The SEC’s universal proxy rules further heightened scrutiny of individual directors. In universal proxy contests, activist investors can more easily target specific directors and tend to target directors whose profile may be perceived as misaligned with the company. In this environment, it is important for boards to have robust processes for evaluating directors’ continued service.
While most boards conduct some type of annual evaluation process, those processes may not be as rigorous or actionable as they could be. To enhance their effectiveness, boards should consider:
- Incorporating individual director evaluations, in addition to board- and committee-level assessments, to provide more specific feedback on performance and engagement.
- Engaging a third-party facilitator periodically to conduct evaluations. The use of a third-party facilitator can help to promote candid feedback and assist with difficult conversations about board composition and function.
These steps may help drive meaningful improvements in board effectiveness.

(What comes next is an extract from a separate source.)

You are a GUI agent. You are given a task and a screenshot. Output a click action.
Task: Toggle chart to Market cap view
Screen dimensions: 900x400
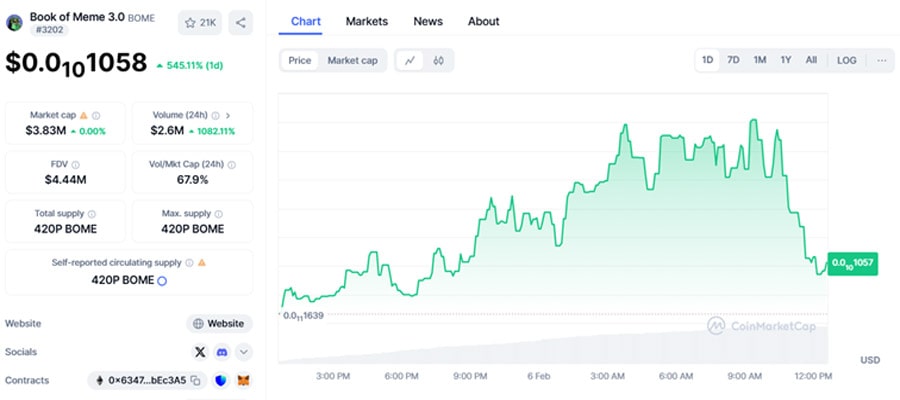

Investors are also increasingly expecting disclosures that demonstrate boards are considering succession planning in a structured way, including board leadership, director, and management succession planning. Thoughtful succession planning supports continuity, reduces the risk of disruption, and can enhance confidence in long-term strategy.
Final Thoughts
As boards confront this evolving governance environment, the common thread across these developments is the need for deliberate, forward-looking, and well-documented oversight. In 2026, directors should periodically reassess board and committee structures, risk management frameworks, disclosure controls, engagement strategies, and succession planning processes to ensure they remain fit for purpose in light of changing regulatory expectations, stakeholder dynamics, and technological advances such as AI. Thoughtful calibration of these elements, tailored to the company’s industry, strategy, risk profile, and investor base, can help boards mitigate legal, regulatory, and reputational risks and better position the company to capitalize on emerging opportunities. By approaching these issues in an integrated manner, including engaging proactively with management, advisors, and key stakeholders, boards can strengthen their governance foundations and support companies’ long-term value creation, resilience, and credibility in a period of continued uncertainty.